Records to use:
········

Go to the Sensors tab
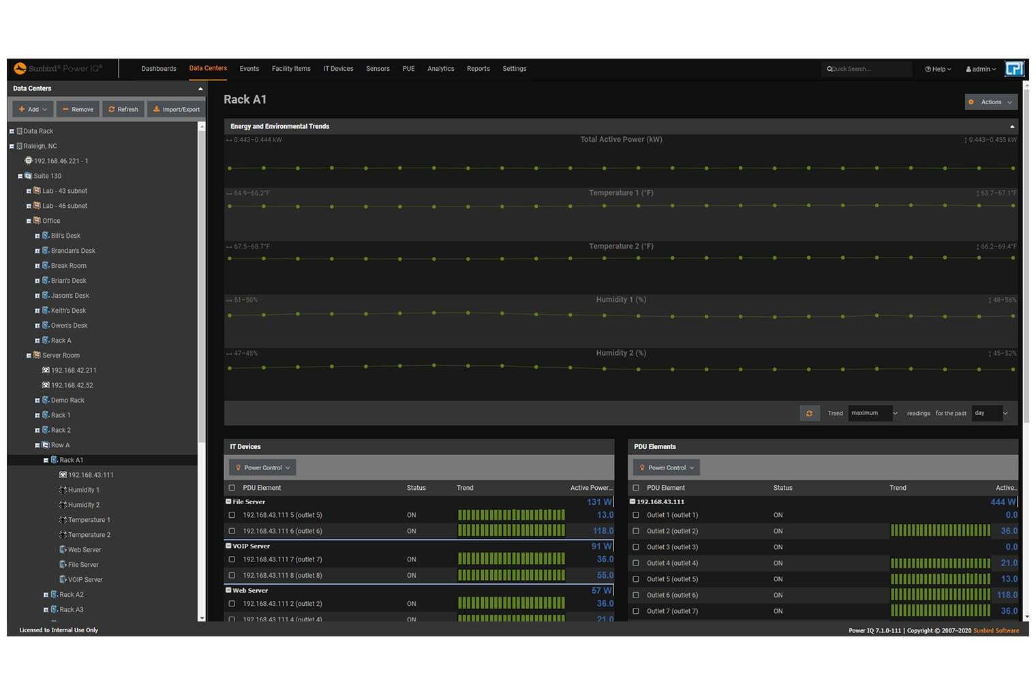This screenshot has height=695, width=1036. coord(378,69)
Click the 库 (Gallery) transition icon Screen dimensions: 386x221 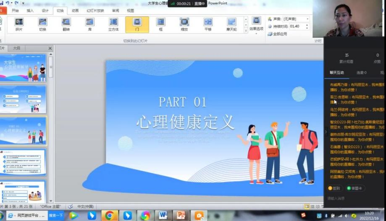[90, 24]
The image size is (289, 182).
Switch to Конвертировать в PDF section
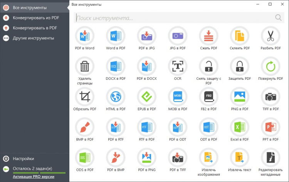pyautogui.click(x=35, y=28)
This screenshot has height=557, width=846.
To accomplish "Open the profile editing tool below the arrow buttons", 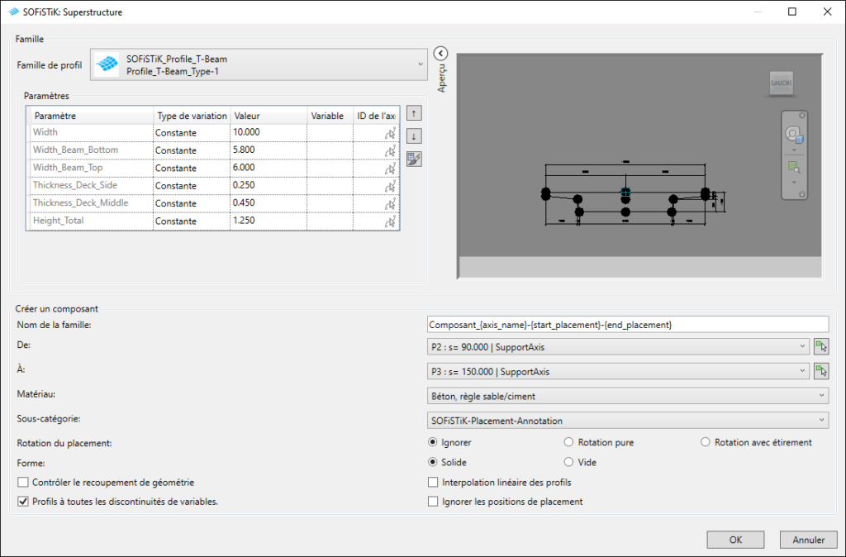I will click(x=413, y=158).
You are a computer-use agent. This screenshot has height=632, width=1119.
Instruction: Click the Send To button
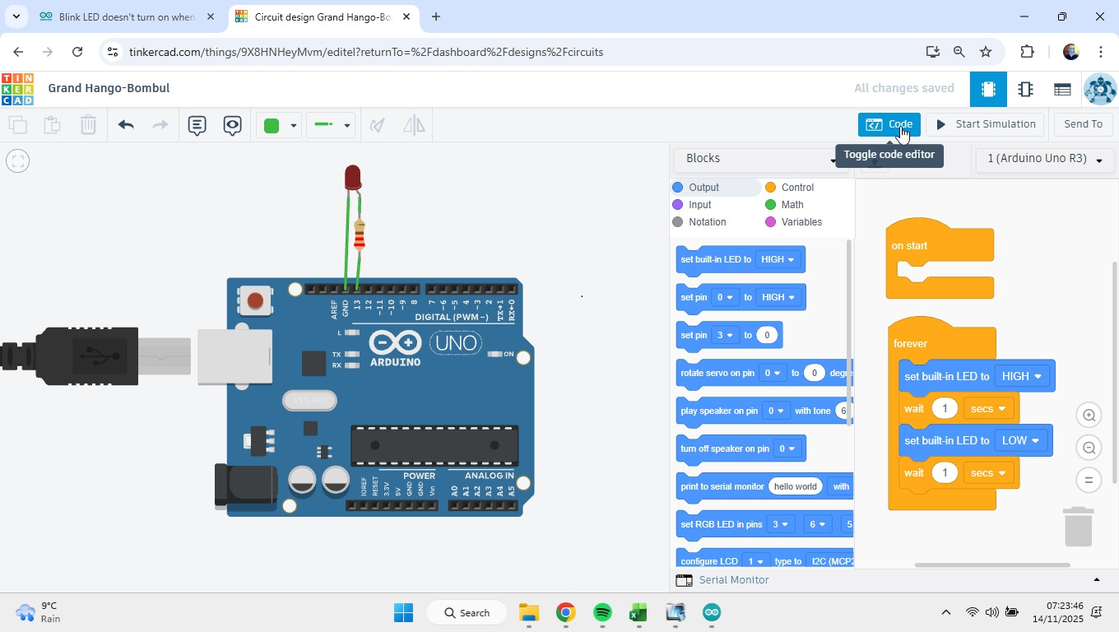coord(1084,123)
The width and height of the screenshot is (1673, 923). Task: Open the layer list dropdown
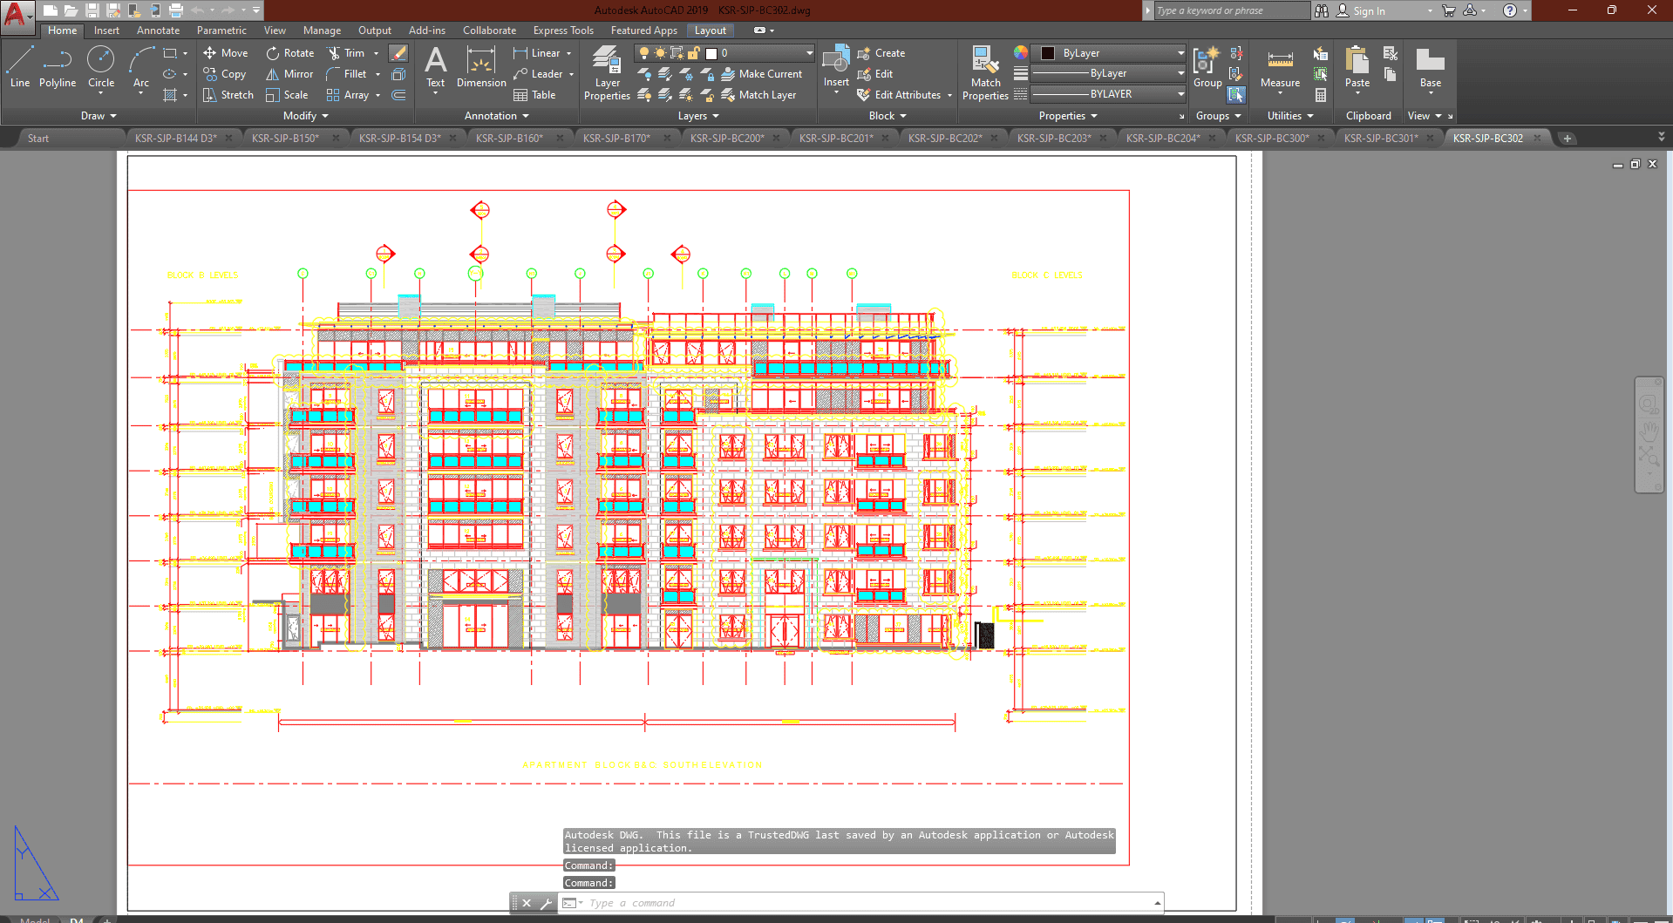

········

Only the lines from the line with "Instruction: Click the Send To button" to the end of the records should be repeated, exactly and without pictures.

Your response:
Instruction: Click the Send To button
coord(1084,123)
The width and height of the screenshot is (1673, 923). Task: Open the layer list dropdown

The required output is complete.